> [EXERCISES TO COMPLETE]
A - In the Python question about extracting numbers by letter, rewrite the passage that begins at the words "Python: extract numbers" and stops after "1 and y = 5.", replacing "string" with "text".
B - Answer these questions about the Python question on extracting numbers by letter:
(i) From which string does the asker want to extract the numbers?
(ii) What value is assigned to delta in the posted code?
(iii) Besides a few "if"s, what did the asker use to solve the problem?
C - Continue the Python question about extracting numbers by letter from the point where it stops.

> [ARTICLE]
Python: extract numbers based on letters

Question

I have a string ("1x5y") from which I want to extract the numbers, but I want to extract those numbers based on the letter. From my string I want to end up with x = 1 and y = 5.
Also, either x or y may or may not be present in the string, but at least one of them will always be present (and only once, not more than once).
I managed to do this with regex and a few "if"s, but I was wondering if there is a more elegant solution.

Thank you

EDIT: here is what I have

delta = "2y"
if ("x" in delta) and ("y" in delta):
    x = re.findall('\d+',str(re.findall('\d+x',delta)))
    y = re.findall('\d+',str(re.findall('\d+y',delta)))
elif ("x" in delta) and ("y" not in delta):
    x = re.findall('\d+',str(re.findall('\d+x',delta)))
elif ("x" not in delta) and ("y" in delta):
    y = re.findall('\d+',str(re.findall('\d+y',delta)))

(Item position entries)
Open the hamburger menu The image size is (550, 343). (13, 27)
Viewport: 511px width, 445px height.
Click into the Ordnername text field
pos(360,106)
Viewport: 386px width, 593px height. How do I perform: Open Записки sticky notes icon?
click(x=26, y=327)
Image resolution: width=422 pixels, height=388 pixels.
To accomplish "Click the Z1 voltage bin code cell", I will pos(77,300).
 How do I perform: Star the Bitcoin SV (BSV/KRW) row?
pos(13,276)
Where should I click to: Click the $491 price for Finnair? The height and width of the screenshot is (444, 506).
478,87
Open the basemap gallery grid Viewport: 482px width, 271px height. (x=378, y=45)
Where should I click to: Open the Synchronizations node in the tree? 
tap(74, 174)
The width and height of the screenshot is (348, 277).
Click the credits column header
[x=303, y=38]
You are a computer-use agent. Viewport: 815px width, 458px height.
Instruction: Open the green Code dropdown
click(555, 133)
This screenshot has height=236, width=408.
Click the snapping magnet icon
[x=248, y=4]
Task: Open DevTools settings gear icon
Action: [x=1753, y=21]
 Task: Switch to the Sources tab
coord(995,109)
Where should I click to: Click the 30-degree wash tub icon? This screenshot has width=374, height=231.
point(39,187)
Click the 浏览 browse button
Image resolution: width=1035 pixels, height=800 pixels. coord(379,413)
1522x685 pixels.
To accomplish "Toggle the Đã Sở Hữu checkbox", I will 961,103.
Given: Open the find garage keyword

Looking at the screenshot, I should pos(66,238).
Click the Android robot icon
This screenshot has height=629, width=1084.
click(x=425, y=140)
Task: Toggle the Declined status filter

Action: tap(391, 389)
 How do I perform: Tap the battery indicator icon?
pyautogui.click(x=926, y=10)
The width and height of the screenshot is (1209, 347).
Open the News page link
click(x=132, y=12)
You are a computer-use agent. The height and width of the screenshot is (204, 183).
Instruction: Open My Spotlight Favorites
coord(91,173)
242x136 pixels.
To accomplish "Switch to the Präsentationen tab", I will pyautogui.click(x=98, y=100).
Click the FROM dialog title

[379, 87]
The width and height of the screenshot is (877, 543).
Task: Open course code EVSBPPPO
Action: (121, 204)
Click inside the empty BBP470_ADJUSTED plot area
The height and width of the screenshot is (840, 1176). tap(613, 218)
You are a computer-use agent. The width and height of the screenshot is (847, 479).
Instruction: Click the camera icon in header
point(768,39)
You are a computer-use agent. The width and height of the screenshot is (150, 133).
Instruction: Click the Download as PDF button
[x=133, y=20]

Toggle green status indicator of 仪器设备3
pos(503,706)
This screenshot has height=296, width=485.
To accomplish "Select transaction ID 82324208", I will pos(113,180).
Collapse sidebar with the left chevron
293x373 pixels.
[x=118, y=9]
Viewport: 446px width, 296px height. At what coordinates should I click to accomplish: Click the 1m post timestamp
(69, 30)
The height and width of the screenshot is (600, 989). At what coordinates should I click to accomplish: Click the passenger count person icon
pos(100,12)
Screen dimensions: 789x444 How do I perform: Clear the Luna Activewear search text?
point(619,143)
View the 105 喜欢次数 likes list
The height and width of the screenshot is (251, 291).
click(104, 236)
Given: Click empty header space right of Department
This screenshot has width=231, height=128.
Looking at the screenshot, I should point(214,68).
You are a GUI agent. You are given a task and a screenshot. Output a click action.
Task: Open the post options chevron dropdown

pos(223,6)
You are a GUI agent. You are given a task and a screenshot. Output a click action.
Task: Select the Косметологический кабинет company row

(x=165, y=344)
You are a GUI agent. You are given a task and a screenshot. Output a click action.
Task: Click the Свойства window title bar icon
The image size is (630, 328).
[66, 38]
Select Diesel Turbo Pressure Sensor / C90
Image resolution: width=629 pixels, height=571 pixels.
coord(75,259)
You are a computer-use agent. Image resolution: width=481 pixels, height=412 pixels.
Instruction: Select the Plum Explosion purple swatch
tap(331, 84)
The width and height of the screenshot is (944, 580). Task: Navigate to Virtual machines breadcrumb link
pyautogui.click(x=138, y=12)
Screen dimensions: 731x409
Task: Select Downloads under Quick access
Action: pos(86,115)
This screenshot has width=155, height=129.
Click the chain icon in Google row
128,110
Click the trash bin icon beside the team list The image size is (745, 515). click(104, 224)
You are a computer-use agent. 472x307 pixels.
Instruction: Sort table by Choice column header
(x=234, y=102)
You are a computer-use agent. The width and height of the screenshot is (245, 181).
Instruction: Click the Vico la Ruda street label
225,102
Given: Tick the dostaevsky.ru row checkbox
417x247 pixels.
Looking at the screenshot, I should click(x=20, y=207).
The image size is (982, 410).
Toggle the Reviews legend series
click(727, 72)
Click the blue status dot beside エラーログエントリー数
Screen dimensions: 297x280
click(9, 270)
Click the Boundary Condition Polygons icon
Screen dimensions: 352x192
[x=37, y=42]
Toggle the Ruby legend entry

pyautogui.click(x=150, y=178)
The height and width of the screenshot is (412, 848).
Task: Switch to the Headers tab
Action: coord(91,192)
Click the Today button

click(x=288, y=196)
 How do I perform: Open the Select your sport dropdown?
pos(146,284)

> [FINAL ANSWERS]
A -
Python: extract numbers based on letters

Question

I have a text ("1x5y") from which I want to extract the numbers, but I want to extract those numbers based on the letter. From my text I want to end up with x = 1 and y = 5.

B -
(i) "1x5y"
(ii) "2y"
(iii) Regex

C -
else:
    x = y = 0

Answer 1

The most basic and naive regex to solve this is (\d+)([a-zA-Z]), and there's no need for any ifs. The capturing groups will take care for "associating" each number to the letter on the right of it.

import re

regex = re.compile(r'(\d+)([a-zA-Z])')
for string in ['1x5y', '1x', '5y', '111x2y333z']:
    print(string)
    for number, letter in regex.findall(string):
        print(number, letter)
    print()

Outputs

1x5y
1 x
5 y

1x
1 x

5y
5 y

111x2y333z
111 x
2 y
333 z

Answer 2

You can precompile the regex and assign with findall()

import re

s = "1x5y"
p = re.compile(r'(\d+)x(\d+)y')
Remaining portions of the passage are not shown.